Though Jazil had just one win from seven starts entering the Belmont, he was a bit more proven in Grade 1 company than Uptowncharlybrown. In 2006, Jazil finished a hard-charging second in the Wood Memorial and then dead-heated for fourth in the Kentucky Derby with Brother Derek.

"We felt confident and knew he belonged with those horses for sure," McLaughlin said. "This is a little different."

McLaughlin has never run Uptowncharlybrown in a race. He took over the training in early May after Bob Hutt, the managing partner of Fantasy Lane Stables, chose to move the horse to a New York trainer. The horse had been trained by Alan Seewald, who died April 12.

McLaughlin was well aware of Uptowncharlybrown before he came into his barn. McLaughlin attempted to buy the horse after his six-length victory in the Pasco Stakes at Tampa Bay Downs in January. At that point, Fantasy Lane turned down the offer.

Following the Pasco, Uptowncharlybrown was stretched out around two turns in the Sam F. Davis, where he finished third, four lengths behind Rule. In an attempt to put a little more speed into the horse, Seewald decided to equip the horse with blinkers for the Tampa Bay Derby. Breaking from the rail, the horse was a little bit rank early in the race, and while he did race closer to the pace, he ended up fifth, 2 3/4 lengths behind Odysseus, who won by a nose over Super Saver.

"Alan wanted to sharpen him up, which would have worked if he hadn't been on the rail," said Linda White, the assistant to Seewald who is now training for Fantasy Lane at Monmouth Park.
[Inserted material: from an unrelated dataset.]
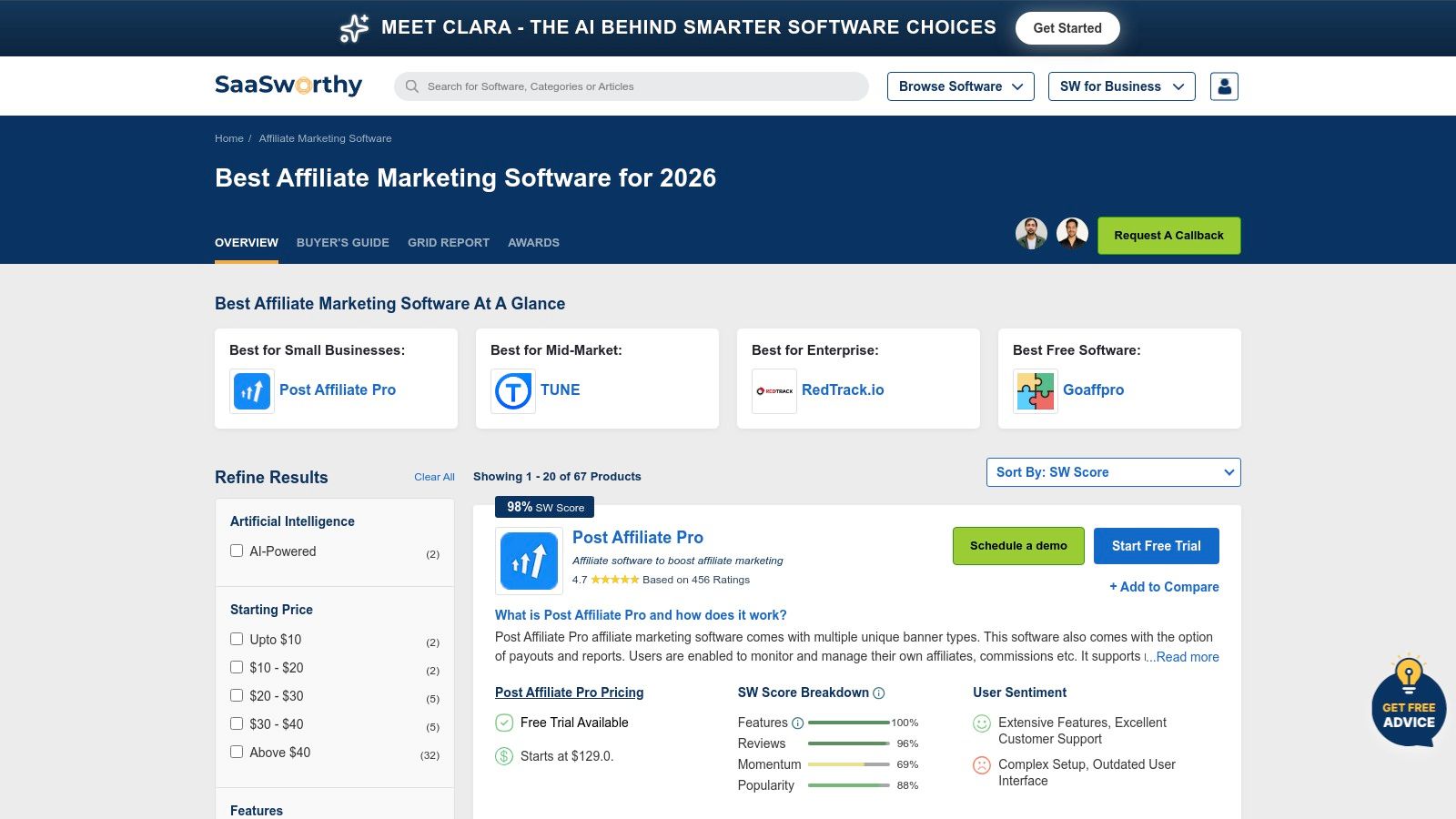Viewport: 1456px width, 819px height.
Task: Open the Sort By SW Score dropdown
Action: 1113,472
Uptowncharlybrown raced under White's name in the Lexington Stakes - run five days after Seewald's death - and the horse again ran with blinkers. After breaking slowly, Uptowncharlybrown made a five-wide move under Garrett Gomez and eventually got up for third behind Exhi.

McLaughlin said he plans to take the blinkers off Uptowncharlybrown for the Belmont.

"I'm afraid if we put them on, he might show more speed than necessary," McLaughlin said. "It's just an educated guess. In our care, he's going to show more pace."

Uptowncharlybrown, a son of Limehouse, has never run beyond 1 1/16 miles and has yet to win beyond seven furlongs. Thus, the big question surrounding the colt is whether he can get the 1 1/2-mile distance of the Belmont.

"He covers a lot of ground, he always gallops out real strong, it appears he wants to keep going," McLaughlin said when asked what made him hopeful the horse could get the distance. "The interesting thing is, who does want it in there?"